Il est évident que la montée en puissance du contentieux lié à la circulation routière a entraîné une charge de travail supplémentaire tant pour les juridictions pénales que pour les juridictions administratives. L’Etat aurait pu prévoir avec la généralisation des radars automatisés et l’avènement des nouvelles politiques de sécurité routière de renforcer les moyens des tribunaux ayant à connaître de ce contentieux. Mais tel n’a pas été le cas.
Pour les juridictions pénales, l’œuvre de désengorgement a été entamée avec l’encouragement des formes de traitement alternatives avec notamment le recours de plus en plus fréquent aux ordonnances pénales et aux audiences de CRPC (Comparution sur Reconnaissance Préalable de culpabilité) permettant un examen des dossiers sensiblement plus rapide que celui qui est permis par les audiences publiques. Demain, d’autres pistes pourront être étudiées, avec notamment une large dépénalisation ou contraventionnalisation du contentieux souhaité par l’actuel Garde des Sceaux.
Pour les juridictions administratives, l’engorgement est depuis longtemps également pointé du doigt. A titre d’exemple, le traitement devant le tribunal administratif de Paris d’un recours à l’encontre d’une décision d’invalidation de permis de conduire (pour défaut de points) pourra prendre trois ans et parfois plus … La faute à trop de dossiers ? Peut-être, mais soyons honnêtes, lorsque la jurisprudence d’une juridiction est fixée, l’analyse de ce type de dossiers s’avère rapide. Toujours est-il que les dossiers de permis de conduire ont toujours été considérés comme responsables du ralentissement du traitement des dossiers. Pour l’instant, la seule véritable tentative engagée pour endiguer le flot de recours devant ces juridictions était, en fait, à mettre au crédit des tribunaux eux-mêmes ou plutôt du Conseil d’Etat qui à coup d’arrêts extrêmement favorables à l’administration a fait largement baisser le taux de réussite des recours engagés à l’encontre des décisions de retrait de points ou d’invalidation de permis de conduire. Parfois la jurisprudence a été un peu aidée, on pense, par exemple, à un amendement du député Eric Ciotti lors du vote de la loi LOPPSI 2 autorisant la communication aux juridictions administratives du Relevé d’Information Intégral. Le Conseil d’Etat venant de déclarer que les mentions contenues dans ce document que l’administration se fabrique elle-même avaient la même force probante que si elles avaient gravées dans le marbre d’un PV, l’administration pouvait à partir de là rapporter nettement plus facilement la preuve de son infaillibilité dans le respect des procédures…
Mais ce n’était sans doute pas encore suffisant, l’Etat choisit donc de trancher dans le vif.

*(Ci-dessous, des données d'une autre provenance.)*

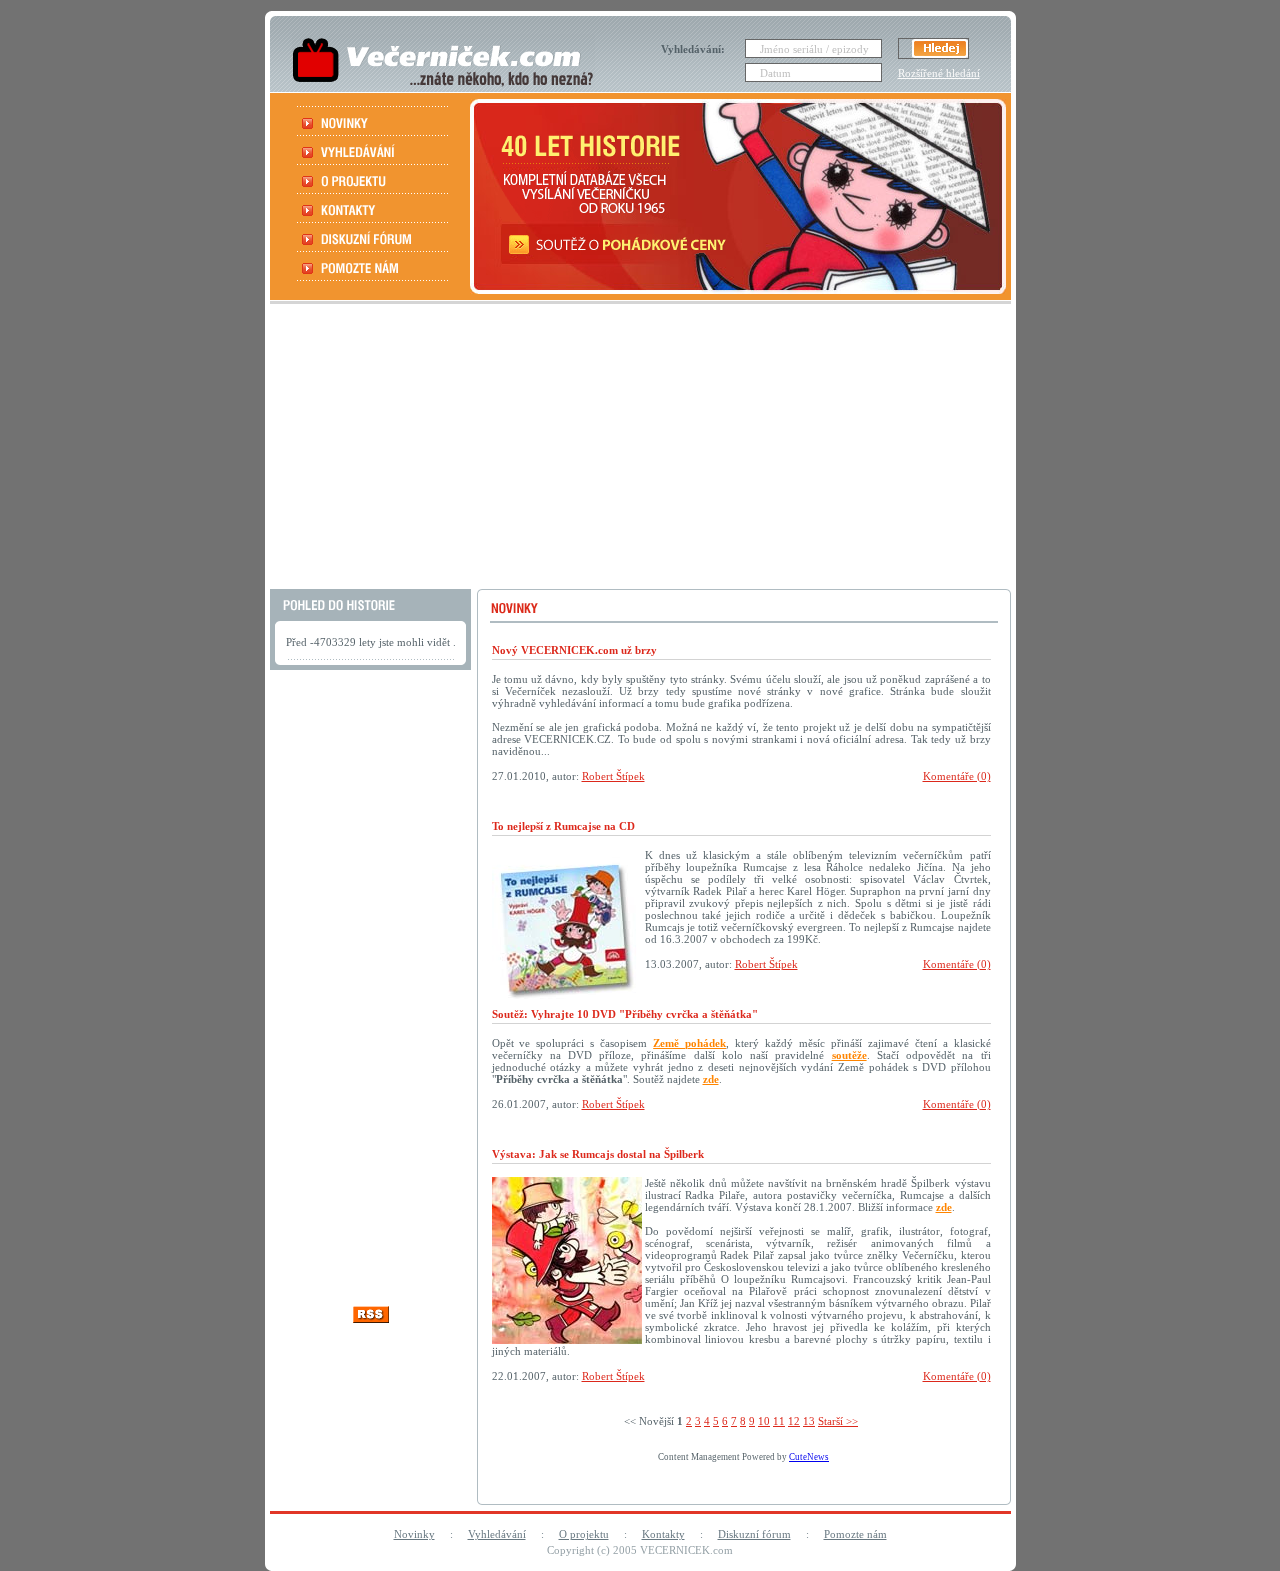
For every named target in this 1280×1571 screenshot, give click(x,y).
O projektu (584, 1534)
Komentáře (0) (957, 776)
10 (764, 1421)
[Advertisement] (638, 449)
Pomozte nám (855, 1534)
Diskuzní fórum (754, 1534)
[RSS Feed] (371, 1317)
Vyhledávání (497, 1534)
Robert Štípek (613, 776)
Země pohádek (689, 1043)
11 (779, 1421)
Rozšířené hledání (939, 73)
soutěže (849, 1055)
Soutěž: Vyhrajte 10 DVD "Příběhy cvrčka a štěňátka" (625, 1014)
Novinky (414, 1534)
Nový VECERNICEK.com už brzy (574, 650)
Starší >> (838, 1421)
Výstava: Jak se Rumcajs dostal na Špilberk (598, 1154)
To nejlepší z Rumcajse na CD (563, 826)
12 (794, 1421)
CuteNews (809, 1457)
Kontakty (663, 1534)
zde (711, 1079)
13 (809, 1421)
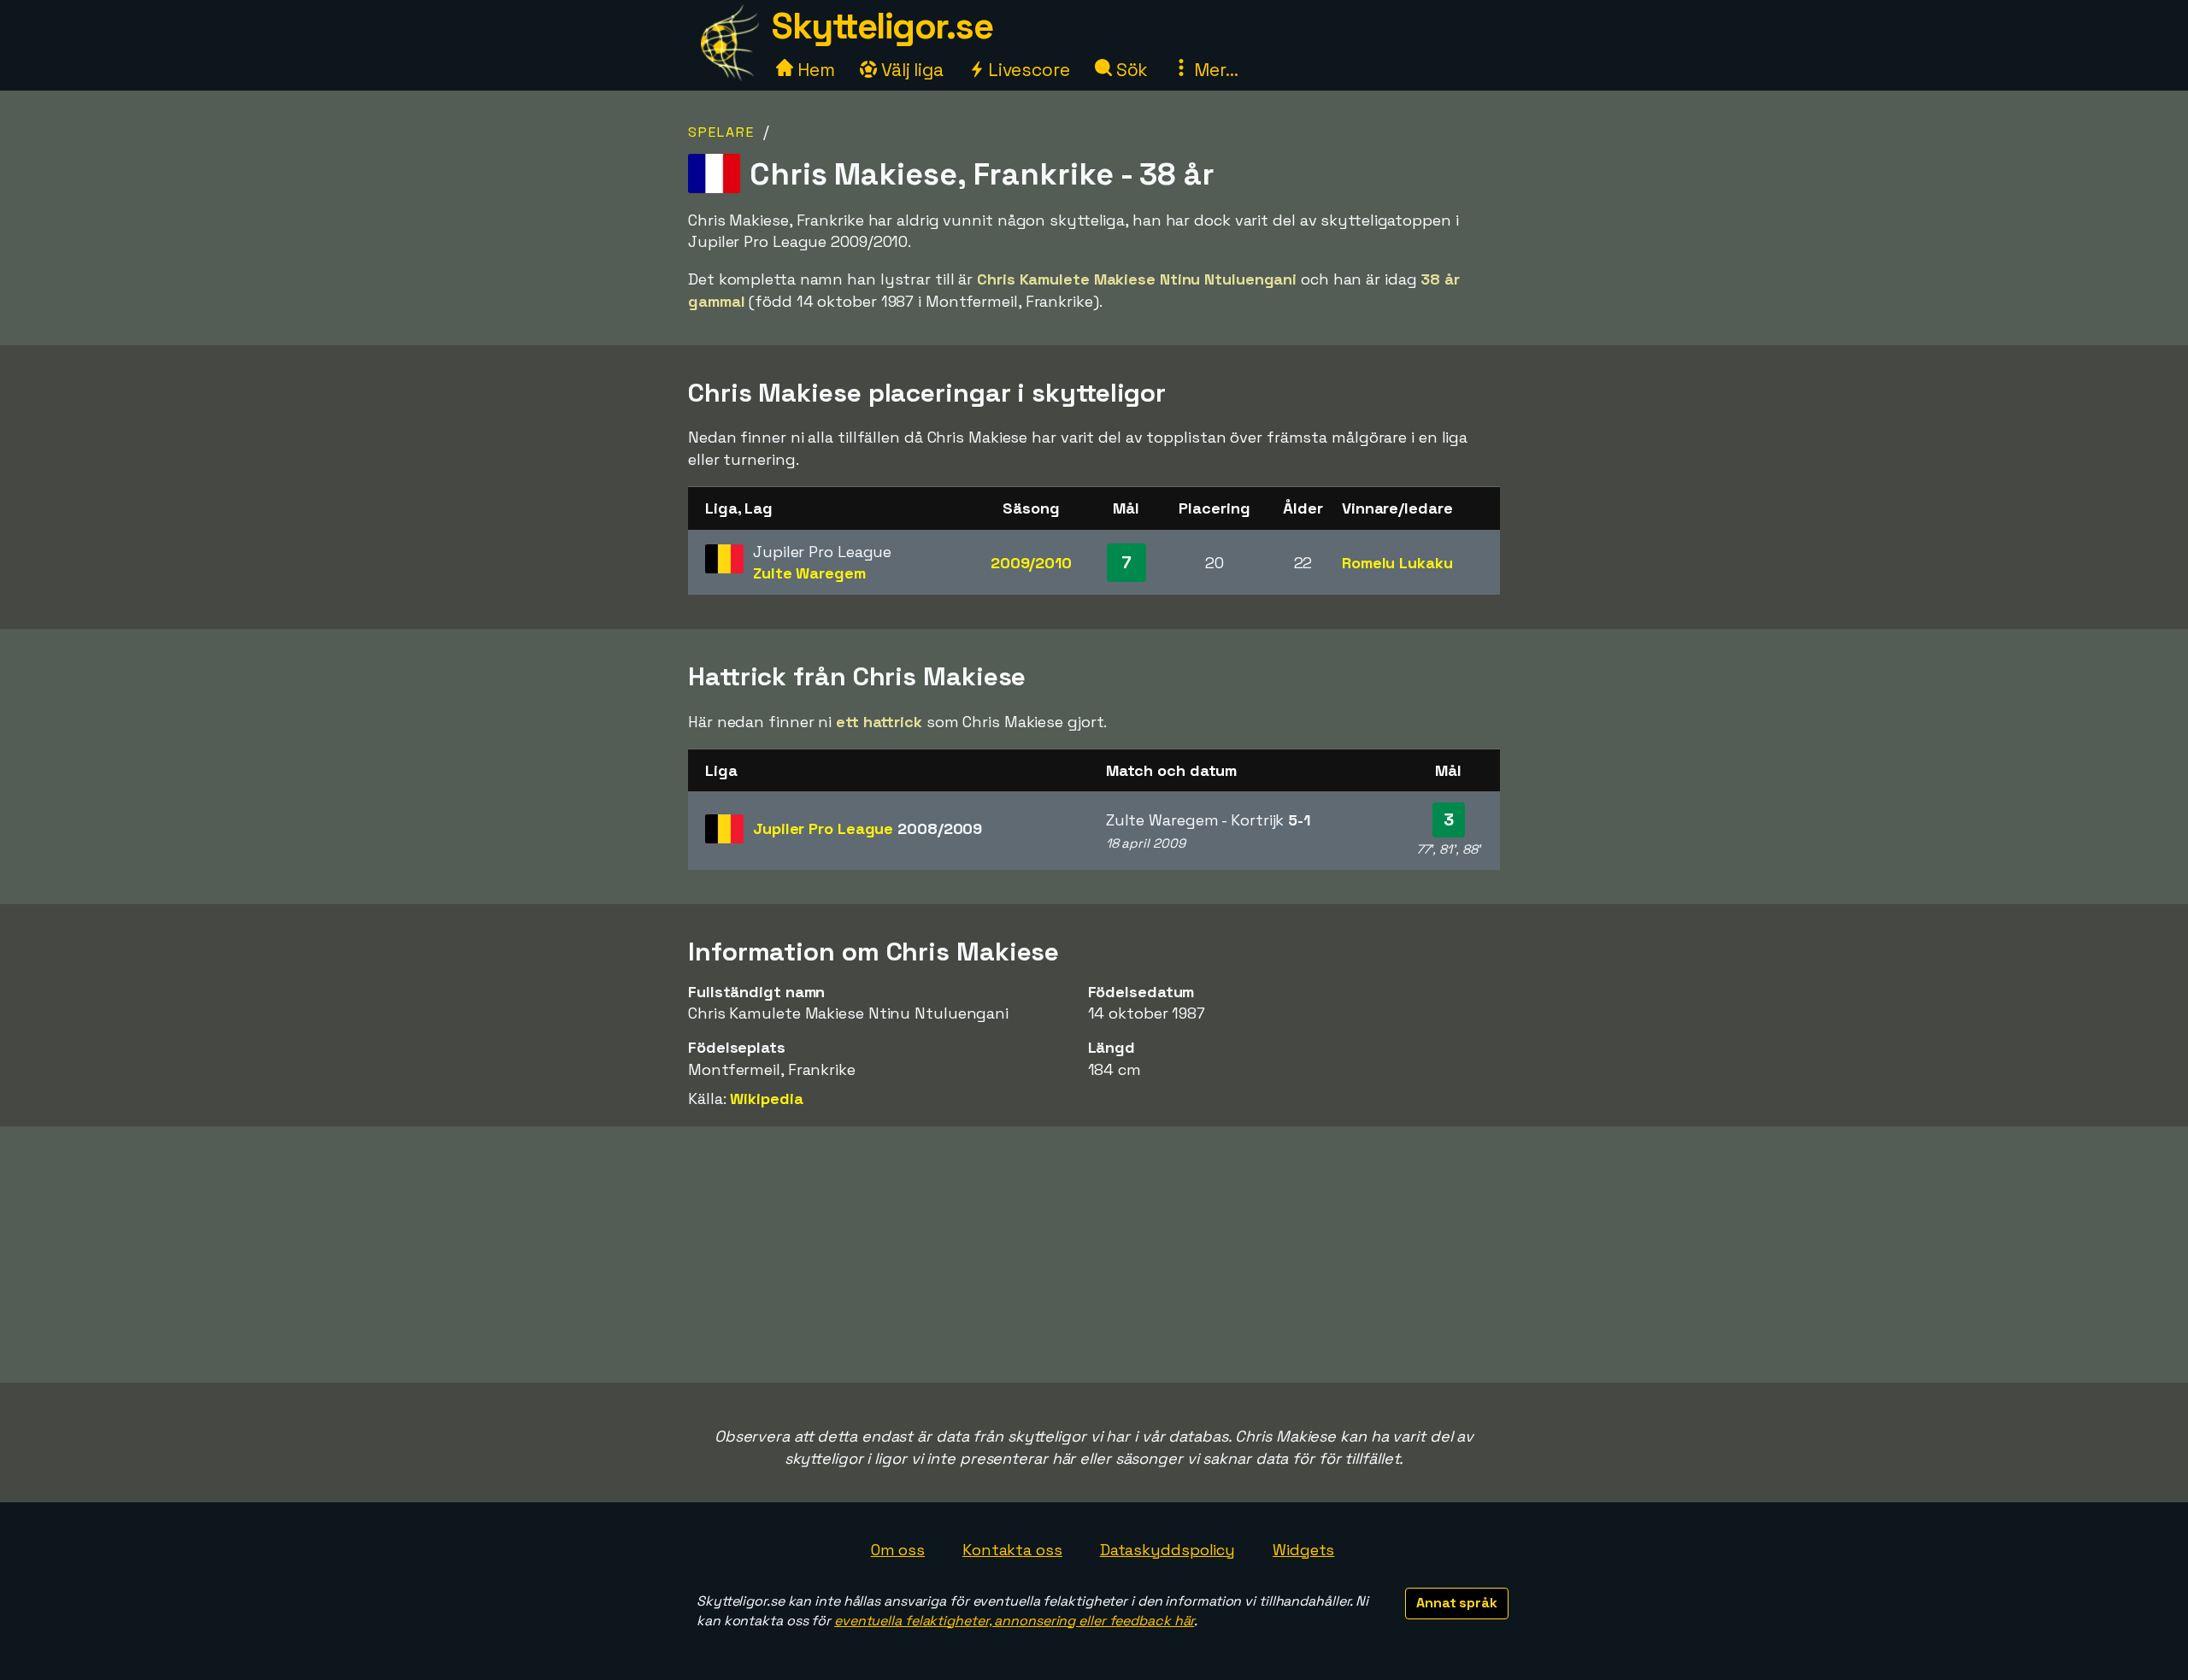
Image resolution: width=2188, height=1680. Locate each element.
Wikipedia (766, 1098)
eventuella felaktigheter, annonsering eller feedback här (1014, 1621)
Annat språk (1456, 1603)
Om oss (898, 1550)
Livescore (1027, 69)
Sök (1130, 69)
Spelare (721, 132)
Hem (814, 69)
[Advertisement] (1094, 1254)
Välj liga (910, 69)
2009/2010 (1031, 563)
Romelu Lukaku (1397, 563)
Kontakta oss (1012, 1550)
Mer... (1214, 69)
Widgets (1303, 1550)
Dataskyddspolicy (1167, 1550)
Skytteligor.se (882, 26)
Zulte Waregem (809, 573)
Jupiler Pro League (867, 828)
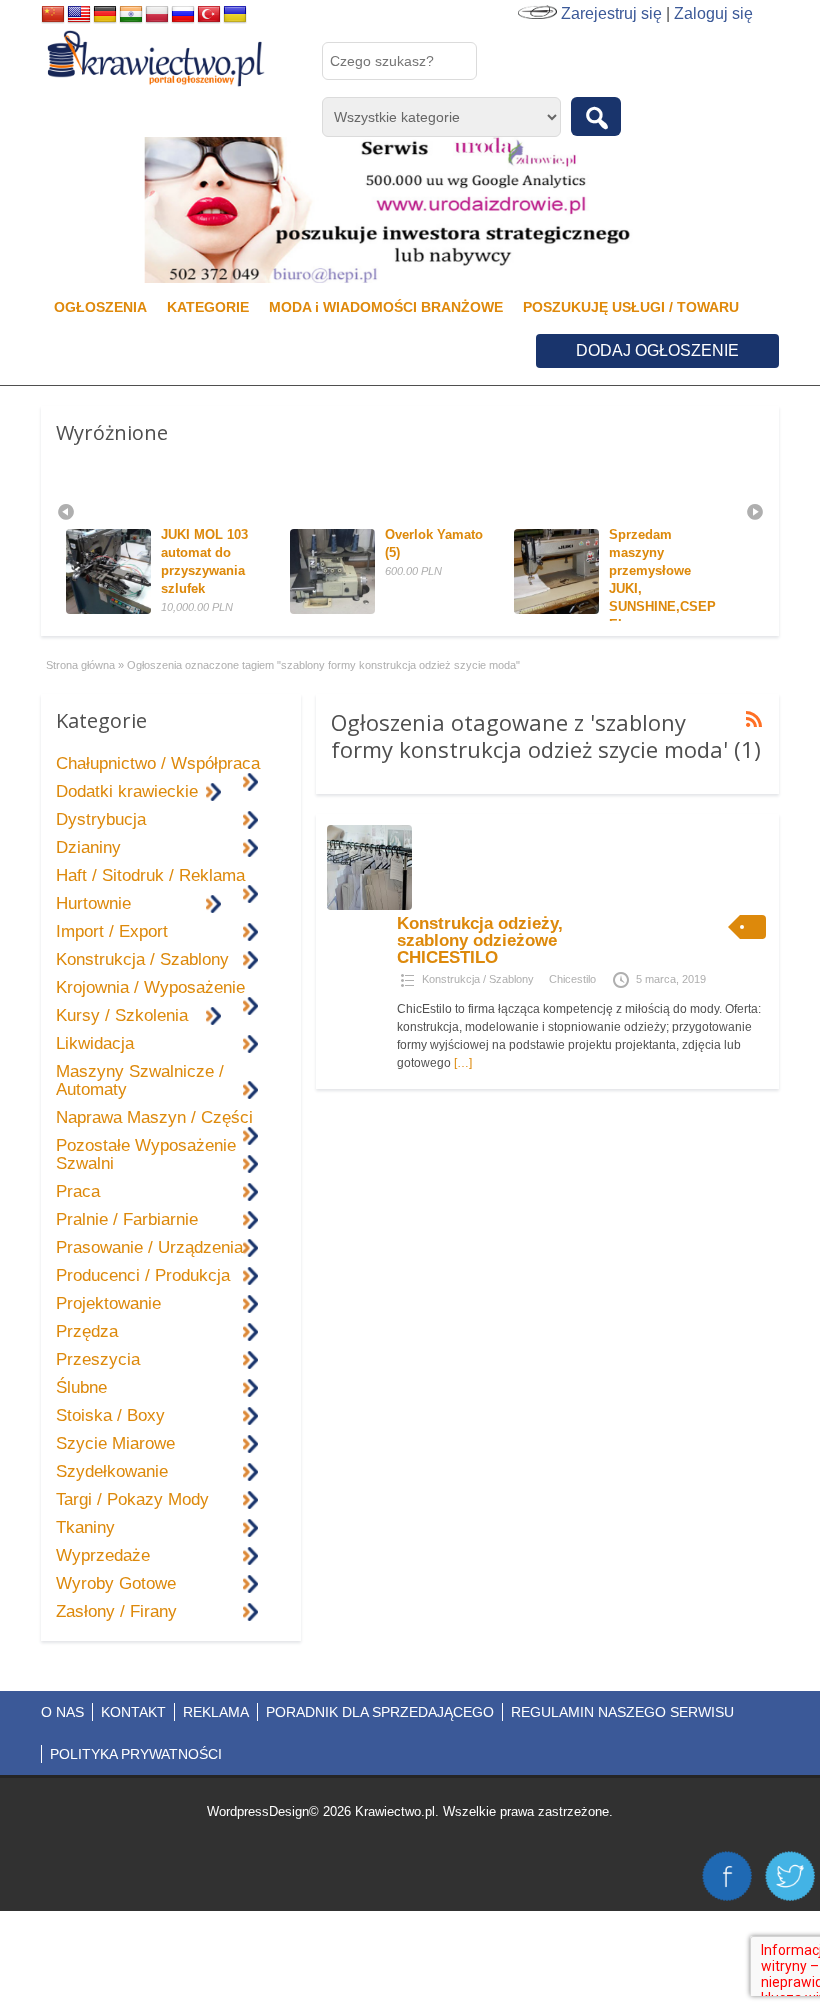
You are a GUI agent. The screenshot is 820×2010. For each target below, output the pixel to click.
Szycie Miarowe (115, 1443)
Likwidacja (95, 1043)
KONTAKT (133, 1712)
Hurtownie (93, 903)
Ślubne (81, 1387)
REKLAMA (216, 1712)
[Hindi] (131, 15)
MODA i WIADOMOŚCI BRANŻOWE (386, 307)
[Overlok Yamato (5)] (264, 609)
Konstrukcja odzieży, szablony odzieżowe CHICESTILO (480, 940)
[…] (463, 1063)
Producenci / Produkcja (143, 1275)
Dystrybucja (101, 819)
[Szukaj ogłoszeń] (596, 116)
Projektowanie (108, 1303)
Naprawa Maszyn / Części (154, 1117)
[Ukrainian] (235, 15)
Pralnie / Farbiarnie (127, 1219)
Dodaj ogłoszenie (657, 350)
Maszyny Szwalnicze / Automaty (140, 1080)
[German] (105, 15)
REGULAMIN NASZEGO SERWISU (622, 1712)
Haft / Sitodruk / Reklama (150, 875)
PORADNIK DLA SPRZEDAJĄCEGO (380, 1712)
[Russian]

Quoi de plus simple que de supprimer le contentieux ? Bien sûr nous ne sommes pas encore dans une république bananière, une telle extrémité n’est pas encore possible. Il convient quand même de conserver un accès à la justice mais point question de trop l’occuper, alors un accès : d’accord mais plus rien après, suppression du droit d’appel.
Pour bien faire les choses, le gouvernement a tout simplement attendu que les conducteurs français partent tous en congés pour faire passer discrètement un aimable décret publié au JO le 15 août…
Le coupable, le voici : le Décret n° 2013-730 du 13 août 2013 (JORF n°0189 du 15 août 2013 page 13960)
Le texte entre en vigueur le 1erjanvier 2014, à partir de cette date fini le double degré de juridiction.
Ce décret n’a, toutefois, pas manqué de retenir l’attention des praticiens et l’Automobile Club des Avocats (ACDA) a dénoncé fermement cette nouvelle violation manifeste des droits des automobilistes
Le Syndicat de la juridiction administrative (SJA) et l’Union syndicale des magistrats administratifs (Usma) se sont associés aux critiques formulées par l’ACDA pour dénoncer un texte mettant en place «une justice à double vitesse». Pour le SJA «Il y a un contentieux de masse considéré comme mineur et des contentieux considérés comme plus nobles».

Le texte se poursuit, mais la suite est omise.